Financial markets, collectively, share a similar view to Westpac when it comes to the outlook for the RBA cash rate, pricing in a greater than 50% chance it will remain at 1.5% by the end of next year.

Earlier this month, RBA Governor Philip Lowe said that should progress towards lowering unemployment and boosting wage and inflationary pressures continue “you could expect the next move in interest rates to be up, not down”.

“This would be a sign that overall economic conditions are returning to normal and would take place against the backdrop of stronger growth in household income,” Lowe said.

“But any move still seems some way off, given the gradual nature of the progress expected on unemployment and inflation.”

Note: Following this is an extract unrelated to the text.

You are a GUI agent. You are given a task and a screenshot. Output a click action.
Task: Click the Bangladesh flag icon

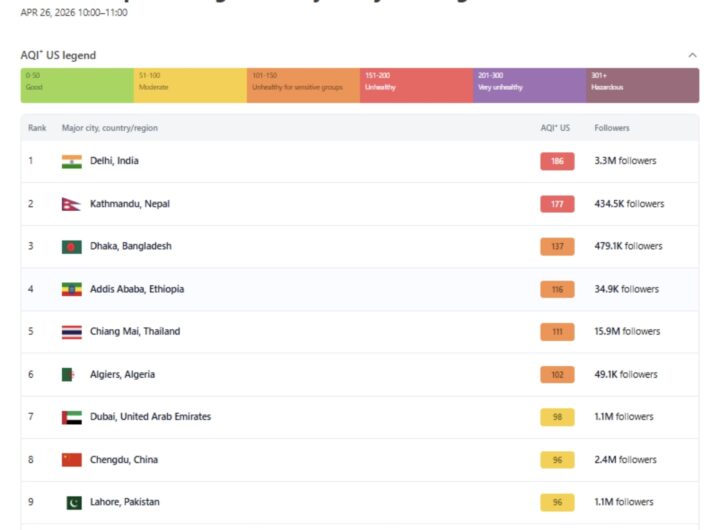[x=71, y=246]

Lowe, mirroring the view from financial markets, doesn’t appear to be in a rush to do anything preemptively at this point.

Partially contributing to the RBA’s caution, it described the outlook for household spending as a “continuing source of uncertainty” at its September policy meeting citing weak household income growth and high levels of indebtedness.

Markets will get further clarification on the most important part of the Australian economy today with Michele Bullock, Assistant RBA Governor, delivering a speech on “the evolution of household sector risks” to an Ai Group industry event in Albury.

Until confidence towards households begins to improve, it likely that the cash rate will remain anchored at record low levels for some time yet, fitting with the view offered by Westpac and an increasing number in financial markets.